After a hard morning’s workday with parents helping teachers box up materials to clear the classrooms, a handful of dedicated alumni students, teachers and parents came by to say goodbye. We gathered together and opened with our “Side by Side” school anthem and I called up some of my fellow colleagues (now retired) to tell the old war stories about the ever-changing elementary school space. Things like building the stage for the Holiday Shows, rolling up the bedspreads and creating the magic of a large roomful of kids and parents each with a lit candle. Until one time, a teacher’s hair briefly caught fire and we decided that perhaps we should shelve that tradition.
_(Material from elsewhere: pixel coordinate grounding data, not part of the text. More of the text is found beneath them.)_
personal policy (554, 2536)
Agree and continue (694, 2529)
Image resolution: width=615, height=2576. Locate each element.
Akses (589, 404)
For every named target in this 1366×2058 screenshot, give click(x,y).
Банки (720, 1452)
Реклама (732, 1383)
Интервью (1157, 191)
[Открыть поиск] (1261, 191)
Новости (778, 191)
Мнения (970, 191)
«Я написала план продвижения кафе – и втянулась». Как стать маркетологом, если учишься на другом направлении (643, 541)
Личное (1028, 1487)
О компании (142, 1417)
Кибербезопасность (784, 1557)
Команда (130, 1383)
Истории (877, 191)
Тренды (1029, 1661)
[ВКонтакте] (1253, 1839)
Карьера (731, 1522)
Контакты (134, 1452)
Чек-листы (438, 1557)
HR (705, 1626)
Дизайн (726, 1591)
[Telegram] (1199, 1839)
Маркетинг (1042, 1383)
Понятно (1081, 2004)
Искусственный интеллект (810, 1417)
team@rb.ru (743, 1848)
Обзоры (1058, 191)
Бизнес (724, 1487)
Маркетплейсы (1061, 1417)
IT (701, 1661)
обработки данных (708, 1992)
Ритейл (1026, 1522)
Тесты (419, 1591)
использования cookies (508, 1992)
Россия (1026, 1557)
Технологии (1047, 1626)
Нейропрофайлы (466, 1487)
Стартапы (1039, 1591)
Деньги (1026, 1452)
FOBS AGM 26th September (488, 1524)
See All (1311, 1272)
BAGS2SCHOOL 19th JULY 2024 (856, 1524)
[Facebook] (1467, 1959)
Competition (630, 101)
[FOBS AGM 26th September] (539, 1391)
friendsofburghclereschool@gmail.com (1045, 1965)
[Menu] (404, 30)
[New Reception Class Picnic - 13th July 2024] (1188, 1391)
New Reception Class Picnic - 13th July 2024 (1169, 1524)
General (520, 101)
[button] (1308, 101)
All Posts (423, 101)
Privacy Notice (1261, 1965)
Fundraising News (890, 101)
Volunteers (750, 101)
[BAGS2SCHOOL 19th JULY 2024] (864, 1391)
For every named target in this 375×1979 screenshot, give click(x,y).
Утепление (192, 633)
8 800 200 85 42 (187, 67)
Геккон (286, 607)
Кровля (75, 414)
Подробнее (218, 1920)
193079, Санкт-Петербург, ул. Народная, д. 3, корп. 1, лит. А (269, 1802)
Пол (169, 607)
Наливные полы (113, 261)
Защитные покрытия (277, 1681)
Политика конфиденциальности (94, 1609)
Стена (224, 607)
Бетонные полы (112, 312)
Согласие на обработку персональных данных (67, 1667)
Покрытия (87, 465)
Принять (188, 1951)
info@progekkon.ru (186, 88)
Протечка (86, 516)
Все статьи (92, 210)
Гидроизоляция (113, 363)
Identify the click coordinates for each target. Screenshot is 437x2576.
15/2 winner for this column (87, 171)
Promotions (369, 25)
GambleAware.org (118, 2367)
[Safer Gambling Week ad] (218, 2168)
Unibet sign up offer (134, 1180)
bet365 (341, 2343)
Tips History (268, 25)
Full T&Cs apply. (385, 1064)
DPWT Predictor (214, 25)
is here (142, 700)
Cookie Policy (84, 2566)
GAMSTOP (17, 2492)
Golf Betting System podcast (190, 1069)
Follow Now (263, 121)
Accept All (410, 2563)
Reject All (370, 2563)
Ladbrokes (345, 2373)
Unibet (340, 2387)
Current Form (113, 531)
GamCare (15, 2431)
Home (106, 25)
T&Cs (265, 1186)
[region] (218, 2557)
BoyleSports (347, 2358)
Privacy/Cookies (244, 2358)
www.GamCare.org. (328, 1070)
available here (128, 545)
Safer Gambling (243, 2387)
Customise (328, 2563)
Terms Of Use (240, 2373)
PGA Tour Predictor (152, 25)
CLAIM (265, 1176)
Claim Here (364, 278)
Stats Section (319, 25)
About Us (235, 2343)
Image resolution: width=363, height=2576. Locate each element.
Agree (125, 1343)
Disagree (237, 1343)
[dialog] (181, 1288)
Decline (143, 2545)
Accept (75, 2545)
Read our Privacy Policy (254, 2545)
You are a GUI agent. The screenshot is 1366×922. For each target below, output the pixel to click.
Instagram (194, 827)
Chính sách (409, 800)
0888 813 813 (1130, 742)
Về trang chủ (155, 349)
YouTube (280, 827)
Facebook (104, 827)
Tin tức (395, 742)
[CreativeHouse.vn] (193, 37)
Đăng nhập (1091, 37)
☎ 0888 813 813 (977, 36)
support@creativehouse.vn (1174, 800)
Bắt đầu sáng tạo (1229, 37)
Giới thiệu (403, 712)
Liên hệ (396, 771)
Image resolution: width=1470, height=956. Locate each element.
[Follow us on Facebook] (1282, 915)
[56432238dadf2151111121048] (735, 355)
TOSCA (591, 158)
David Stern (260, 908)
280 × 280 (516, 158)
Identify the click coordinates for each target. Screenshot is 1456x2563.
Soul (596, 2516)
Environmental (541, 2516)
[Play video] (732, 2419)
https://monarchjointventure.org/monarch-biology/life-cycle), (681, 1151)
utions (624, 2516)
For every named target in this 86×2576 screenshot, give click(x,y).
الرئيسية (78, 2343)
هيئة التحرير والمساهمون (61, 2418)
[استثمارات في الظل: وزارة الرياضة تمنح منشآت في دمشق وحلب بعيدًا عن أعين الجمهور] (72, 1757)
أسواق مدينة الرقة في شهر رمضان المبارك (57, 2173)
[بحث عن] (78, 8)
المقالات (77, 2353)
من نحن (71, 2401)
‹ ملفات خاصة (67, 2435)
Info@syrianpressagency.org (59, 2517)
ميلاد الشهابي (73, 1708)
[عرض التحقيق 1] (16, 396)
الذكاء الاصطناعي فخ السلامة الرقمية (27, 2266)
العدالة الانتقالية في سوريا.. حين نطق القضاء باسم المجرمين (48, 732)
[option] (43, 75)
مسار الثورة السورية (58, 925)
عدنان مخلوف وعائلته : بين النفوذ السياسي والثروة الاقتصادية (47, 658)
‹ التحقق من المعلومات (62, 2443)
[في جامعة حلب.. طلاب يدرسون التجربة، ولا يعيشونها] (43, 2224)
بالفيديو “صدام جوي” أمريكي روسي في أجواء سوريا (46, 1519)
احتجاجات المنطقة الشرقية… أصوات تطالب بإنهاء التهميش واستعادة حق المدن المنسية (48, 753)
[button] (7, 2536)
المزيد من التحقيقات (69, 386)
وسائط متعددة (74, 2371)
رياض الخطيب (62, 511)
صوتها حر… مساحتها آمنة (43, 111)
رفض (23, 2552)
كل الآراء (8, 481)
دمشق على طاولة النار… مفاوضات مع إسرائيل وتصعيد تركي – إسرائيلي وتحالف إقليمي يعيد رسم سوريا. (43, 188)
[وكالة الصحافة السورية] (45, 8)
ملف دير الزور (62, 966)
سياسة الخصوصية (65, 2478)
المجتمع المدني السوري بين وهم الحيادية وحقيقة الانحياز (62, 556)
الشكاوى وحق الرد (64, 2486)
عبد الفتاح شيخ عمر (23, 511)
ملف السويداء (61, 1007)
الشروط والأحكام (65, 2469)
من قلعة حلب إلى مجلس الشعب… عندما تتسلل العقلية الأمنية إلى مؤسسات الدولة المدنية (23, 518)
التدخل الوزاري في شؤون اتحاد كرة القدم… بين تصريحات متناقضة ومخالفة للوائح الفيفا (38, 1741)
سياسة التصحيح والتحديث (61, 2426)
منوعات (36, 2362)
We then walked through each of the five classrooms and the various teachers who had taught there told more stories, ending with a sanctified ring of a Tibetan bowl to ceremoniously say goodbye to each space. Last stop was the music room, my own corner of heaven that I helped save from demolition and will be one of the last recognizable spaces of the original building. We entered to the 15 kids from the class of 2010 all playing the instruments in a joyful collective chaos as they tried to remember all the pieces they had played. This a matter for another posting, their hunger to keep playing music like this that is not high school band, choir or orchestra. They then joined us in a final circle as we sang “Que SerĂ¡,” rang the gong yet once more—and off I rushed to the airport for the next chapter (starting in Finland) of my “Confessions of a Traveling Music Teacher” life.

But in my closing remarks I asked, “Where does the Soul reside?” In each of those spaces, the stories affirmed that “A Great Miracle Happened Here,” moments worthy of reverence and remembrance. What happens when the actual space that housed it all is gone? Does a piece of it die when the bricks and mortar meet the wrecking ball? I know that when I return to a place that I cherish in my memory and find it more or less as it was, a great warmth spreads over my body and a conversation that started long ago between myself and that place resumes. Conversely, when I returned to my high school that had moved to an entirely new site and saw the old pictures on the wall in a new setting, it just felt weird.

We live life forwards and remember it backwards and sometimes the two are aligned and sometimes not. Having lived through all the transitions that I have in my 37 years at school, I know first hand that I’ve survived every change, every loss and kept moving forward and often happily so. And it is partly the attention to these transition moments, the ritual acknowledgment of the bitter and the sweet, the ringing of gongs and eating of Mud Pies and playing again on the old Orff instruments and standing in circles singing the old songs and the casual conversations before and after the formalities, that help us through these changes and keep the Soul housed and well-fed.

When we sang “Que SerĂ¡,” a 36-year old alum who I remember vividly as a serene Buddhist ball of light when I first met her as a 3-year old, was singing with her 6-month old baby. While I was playing piano, the baby made eye contact with me and with a knowing eye-twinkle and wise smile, assured me that the magic would continue beyond any mere change of building. And I believe it will.

So farewell to The San Francisco School Elementary Classrooms—thanks for all the years and see you in The Community Center.